Dass Die Höchste Eisenbahn ausgerechnet im Karlstorbahnhof aufspielt, gibt dem Ganzen schon vor Beginn des gestrigen Konzerts eine amüsante Note. Eisenbahn – Bahnhof. Passt das nicht zum Humor der vierköpfigen Band, die mit „Wenn wir uns wiedersehen schreien wir uns wieder an“ gerade ihr viertes Studioalbum veröffentlicht hat?
Dass das Kulturzentrum Karlstorbahnhof seit 2022 gar nicht mehr im gleichnamigen Bahnhof in der Heidelberger Altstadt beheimatet ist und hier, ein paar Kilometer von alter Wirkungsstätte entfernt, nun alles ganz neu und gemütlich glänzt: sei’s drum.
Der musikalische Anpfiff für diesen Abend obliegt dem sympathischen Albrecht Schrader, der das Publikum, das eben noch in der Eiseskälte in der Schlange gestanden hatte, mit subtilem Humor und feinem Klavierspiel schnell erwärmt.
„Ist Musik noch unser Ding?“, singt Schrader fragend mit Blick auf eine Welt voller Plattformen, die hauptsächlich den Interessen „durchgeknallter Milliardäre“ dienen. Wer Musizierende unterstützen möchte, sollte, so der Subtext, statt zu streamen lieber an den Merch-Stand, den er – ins Bild passend – mit einem kleinen Bahnhofskiosk vergleicht.
Doch für Gedanken darüber, welchen Streaming-Account man denn nun als erstes lösche, bleibt keine Zeit, denn plötzlich stehen Francesco Wilking, Moritz Krämer, Felix Weigt und Max Schröder auf der Bühne. Zum Auftakt gibt’s „Ich komm gleich nach“ – ein Song über Verspätungen, Zeit und eine vor der Nase weggefahrene Trambahn.
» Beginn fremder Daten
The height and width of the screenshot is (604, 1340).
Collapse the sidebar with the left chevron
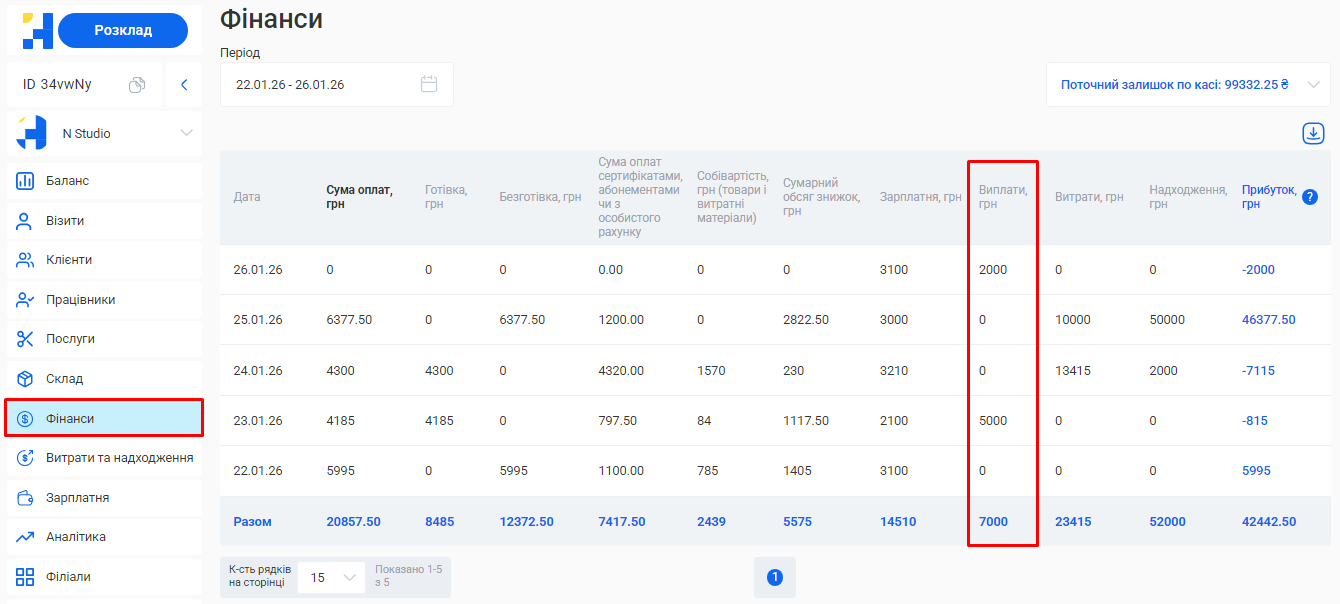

Womit wir zurück beim Thema wären. Auf dem im September erschienenen Album spielt die Bahn eine wichtige Rolle. Manchmal fährt sie davon, manchmal bleibt sie stehen – und dann wieder, wie im zweiten an diesem Abend gespielten Song („Die Bahn“) schenkt sie ihren Insassen Sicherheit und Kraft.
Den Songschreibern Wilking und Krämer schenkt das öffentliche Verkehrsmittel, so ein kurzer Gedanke zwischendurch, das optimale Umfeld für die Settings ihrer Texte. Denn spielt sich das Leben nicht genau dort ab, wo alles anders verläuft, als wir es ursprünglich – mit dem Kauf einer Fahrkarte – gebucht haben?
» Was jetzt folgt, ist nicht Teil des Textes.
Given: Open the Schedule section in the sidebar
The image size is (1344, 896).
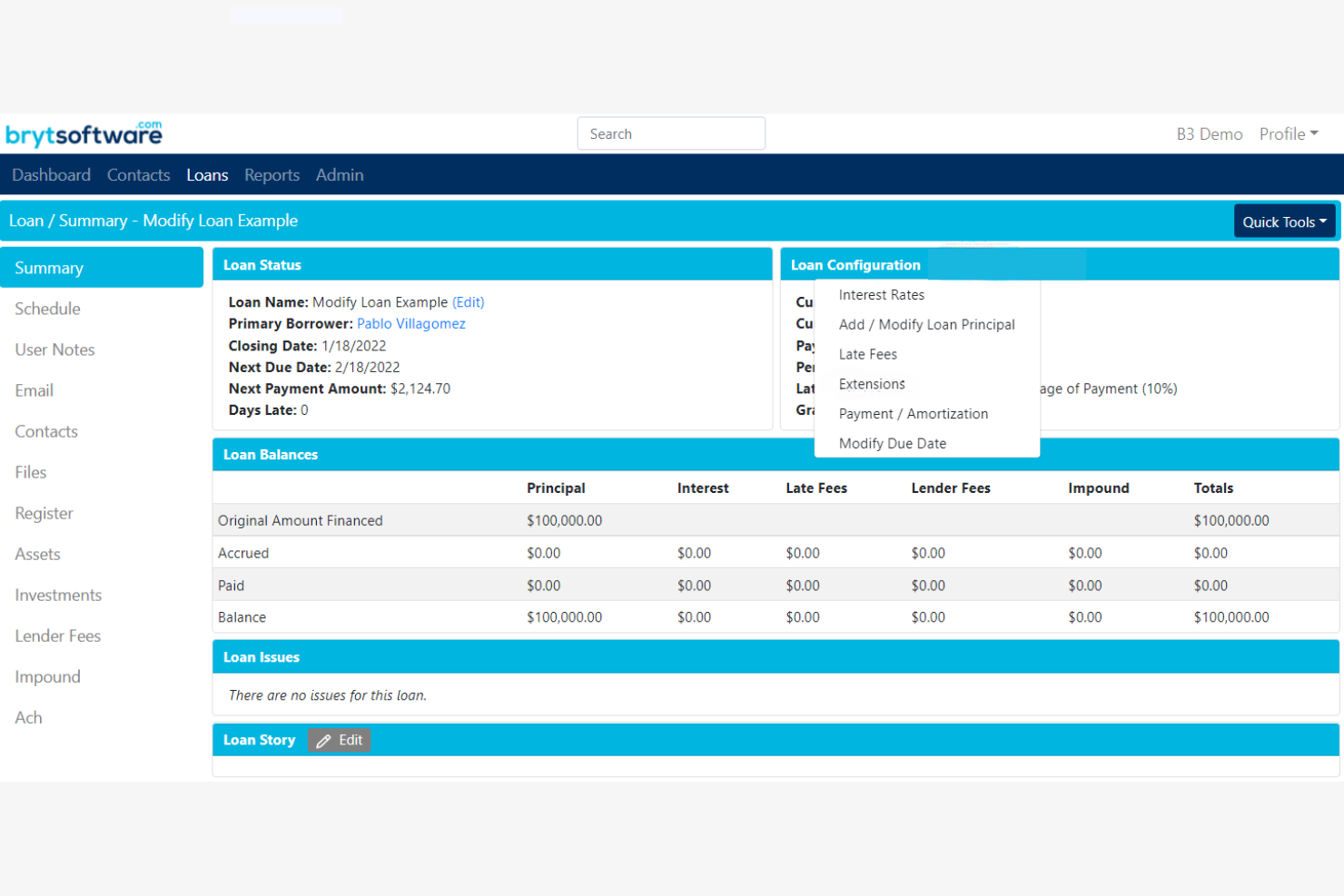Looking at the screenshot, I should tap(47, 309).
Kraftvoll und energisch entfalten Wilking, Krämer & Co. mit jedem Stück ihre Bühnenpräsenz ein wenig mehr. Und spätestens beim herrlich-ironischen „Timmy“ scheint die Einheit zwischen der Band und den ca. 400 Gästen, die Wilking im gemeinsamen Singen und Lachen koordiniert, unverbrüchlich.
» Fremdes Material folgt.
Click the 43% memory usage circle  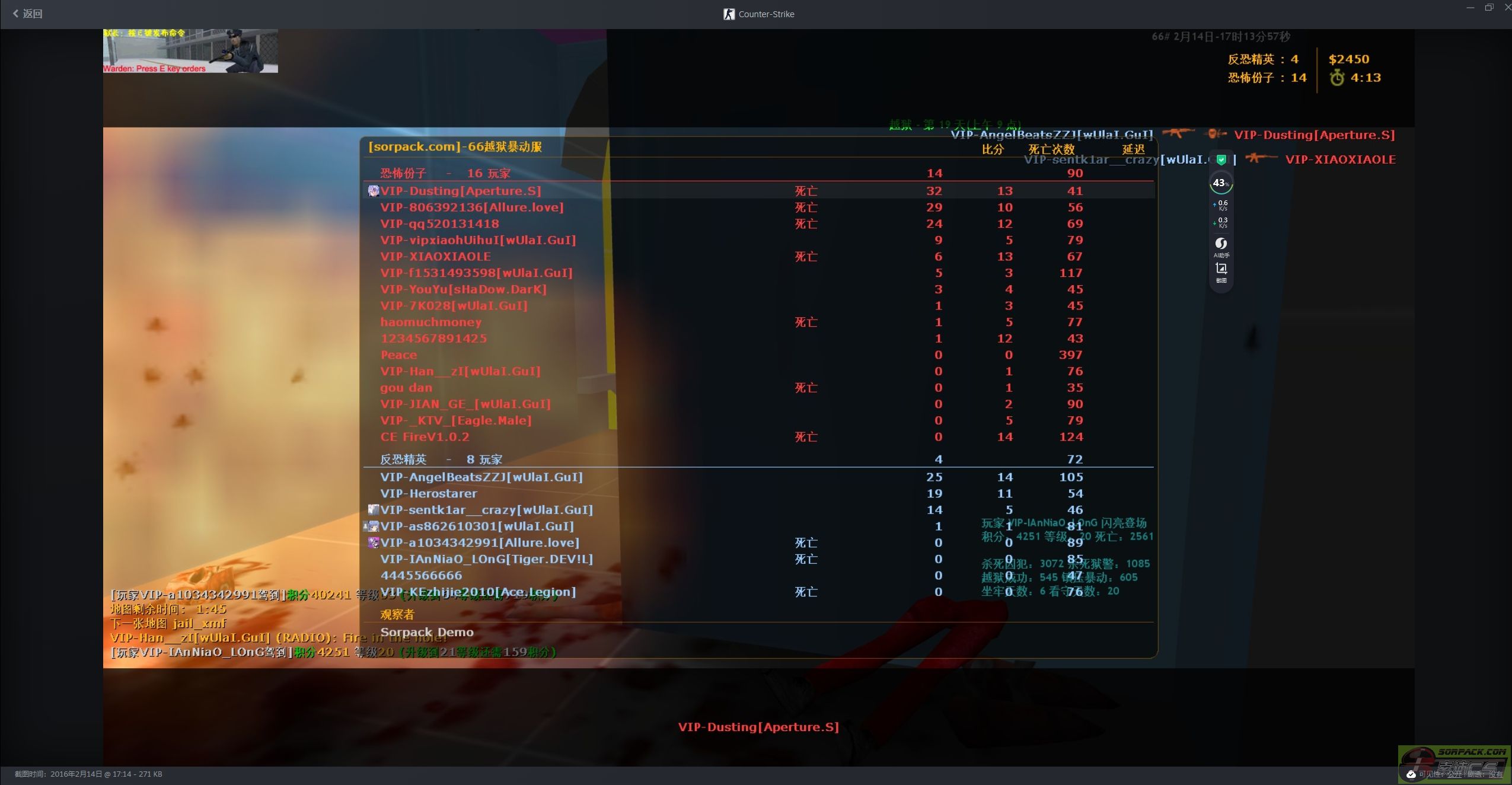[1221, 183]
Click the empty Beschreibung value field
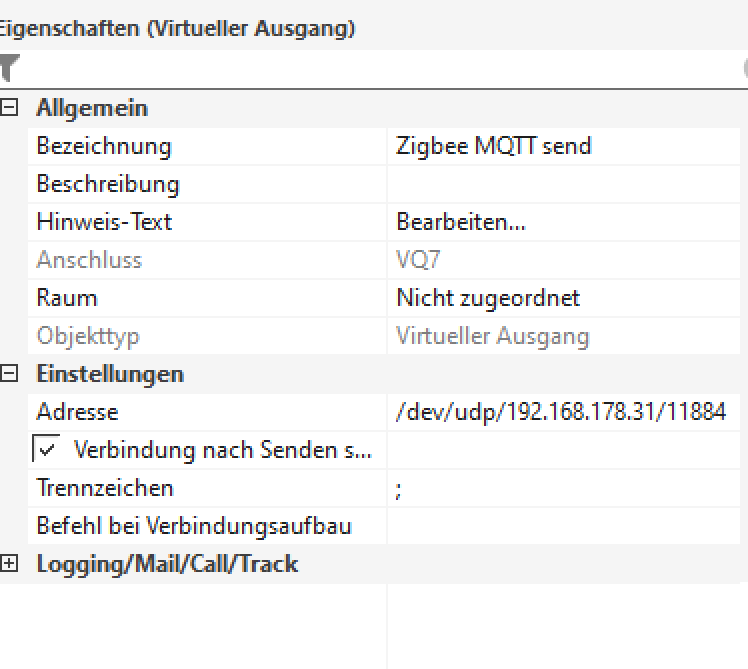Screen dimensions: 748x669 (566, 184)

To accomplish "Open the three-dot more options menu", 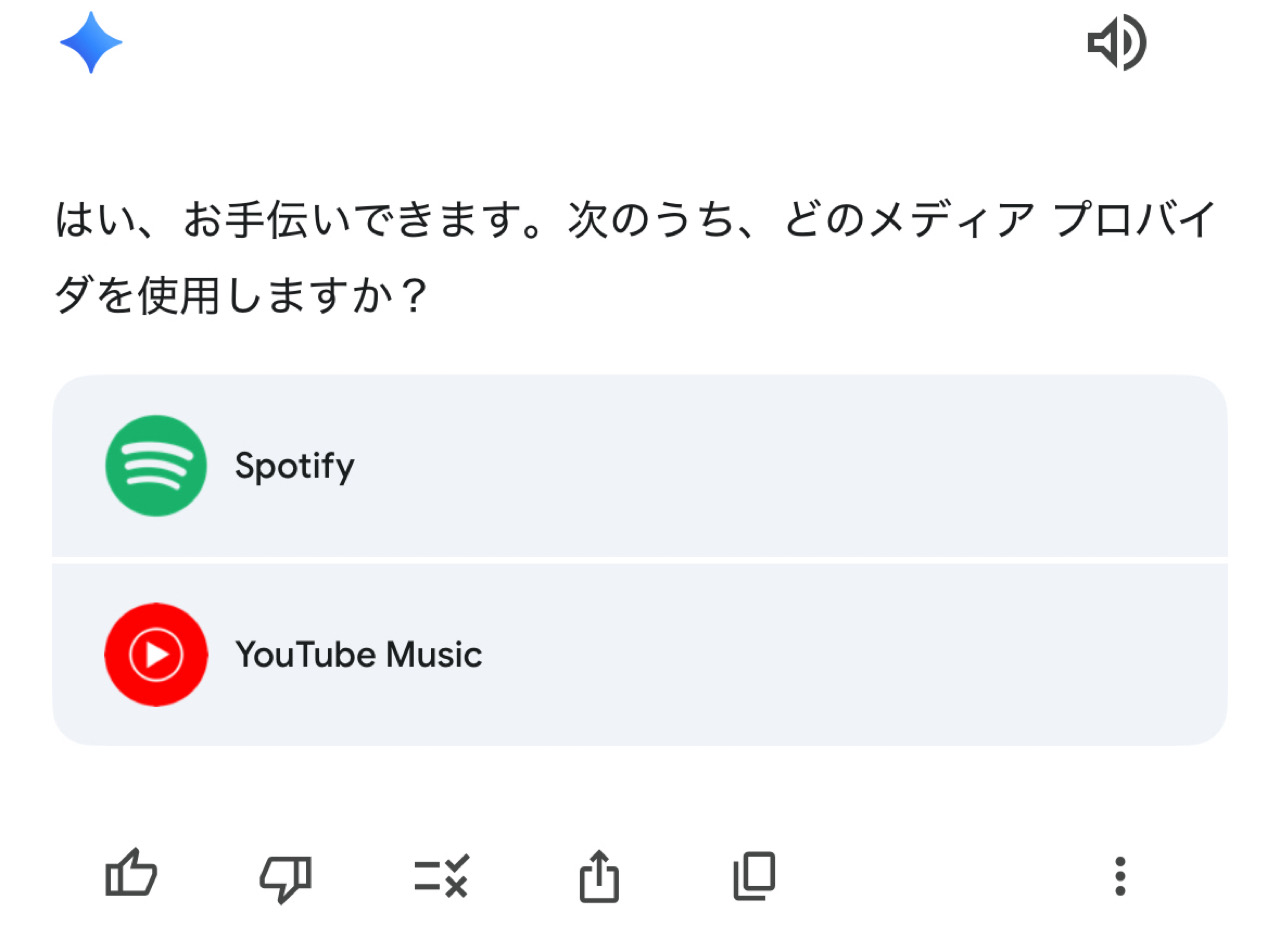I will point(1120,876).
Auch wenn der Fokus auf den Songs des neuen Longplayers liegt, werden auch immer wieder ältere Stücke gespielt, die nach augenzwinkernder Auskunft Felix Weigts nicht nur „sitzen wie ’ne Eins“, sondern überdies auch viel mehr Spaß machen. Zum Glück lässt Weigt uns an diesem Spaß teilhaben und beglückt das jubelnde Publikum mit einem tollen Bass-Solo auf der Power-Ballade „Isi“.
Überhaupt macht der Abend deutlich, wie vielseitig die vier Musiker der Höchsten Eisenbahn sind. Ein jeder kriegt – egal an welchem Instrument – seinen Raum. Max Schröder, die Konstante am Schlagzeug, brilliert unter anderem auf dem anrührend-schönen „Ich seh Dich an und ich seh mich“.
So rauscht man – wie der ICE zwischen Berlin und Hannover – durch diesen Abend. Beim Klassiker „Was machst du dann?“ findet man sich kurzzeitig in der Hocke, um sogleich, gemeinsam mit all den anderen, in die Luft zu springen.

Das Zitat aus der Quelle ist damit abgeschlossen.